When I was in elementary school, our homeroom procedures went like this: we would put all our stuff in the cloakroom, sit at our desks, say the Our Father, then the Pledge of Allegiance and begin our lesson. My school, Holy Angels Catholic Elementary, was situated in Buffalo, NY’s “West Side.” When we moved in, in the 1800s 1970s, the West Side was beginning a cultural transition. The houses, parks, libraries and churches were wonderful. Fantastic residential architecture sat nearest Lake Erie, which is where I lived. As you moved away from the water, you would see more standard row-house-ish types of narrow-plotted, deep-into-the-rear yet ample homes. Our block, which was closest to the water, boasted some fantastic homes designed by some of their era’s premiere builders. Buffalo, for some time, was a crown jewel of the northeast.

I digress. As I often do when I talk about Buffalo.

The West Side was home to all manner of people: rich, poor, Italian, Irish, Polish, Latino, African American, German, but mostly Italian. That’s neither here nor there; I mention it to paint a picture of the fact that the ‘hood was rich in tradition, benign religious rituals, and family values. Often I’d see a kindergartner walk to school with his granny and her mom in a wheelchair. Family mattered there. Life mattered there.

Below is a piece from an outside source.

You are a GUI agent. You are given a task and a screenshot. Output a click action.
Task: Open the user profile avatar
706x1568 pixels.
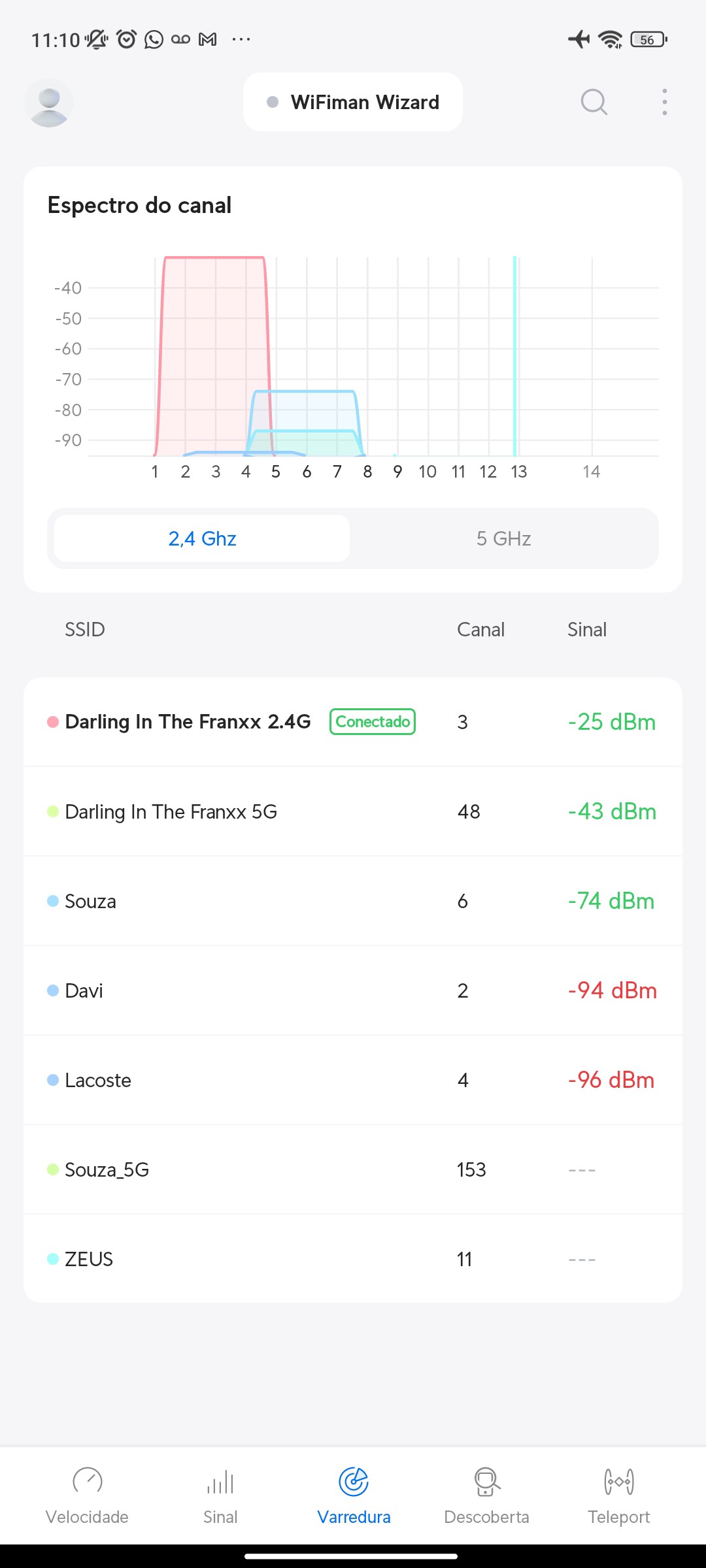click(49, 103)
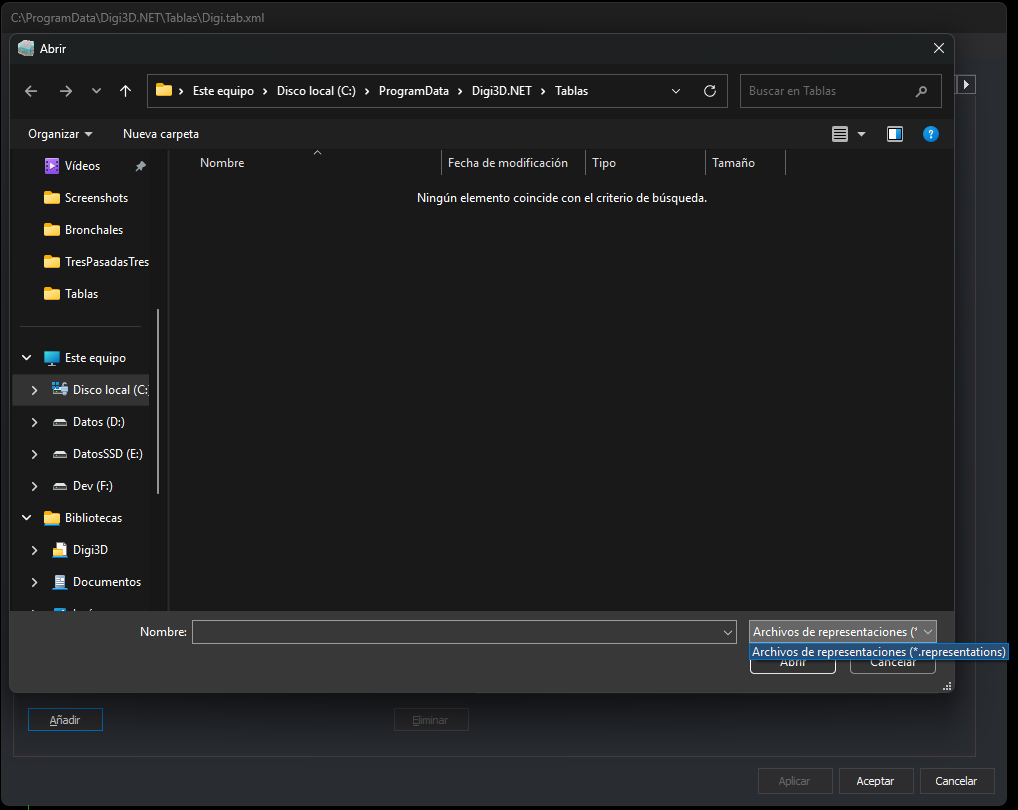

I told you the architecture was insane. This is my old school.

I told you the architecture was insane. This is my old school.

Throughout the day at Holy Angels, an ambulance would go by the school as it was nestled between two arterial streets.

When the wails reached our ears, our teacher would stop her lesson and ask us to bow our heads for the people in trouble and to pray for drivers of the ambulance and the doctors who were needed. That everyone would be held in God’s hands and “His will be done.” (Tears are streaming for me at the moment, because thoughts of Boston are pouring into my head — I have hidden from the news, I have played ostrich to the newscasts and the websites; I simply can’t handle it all.)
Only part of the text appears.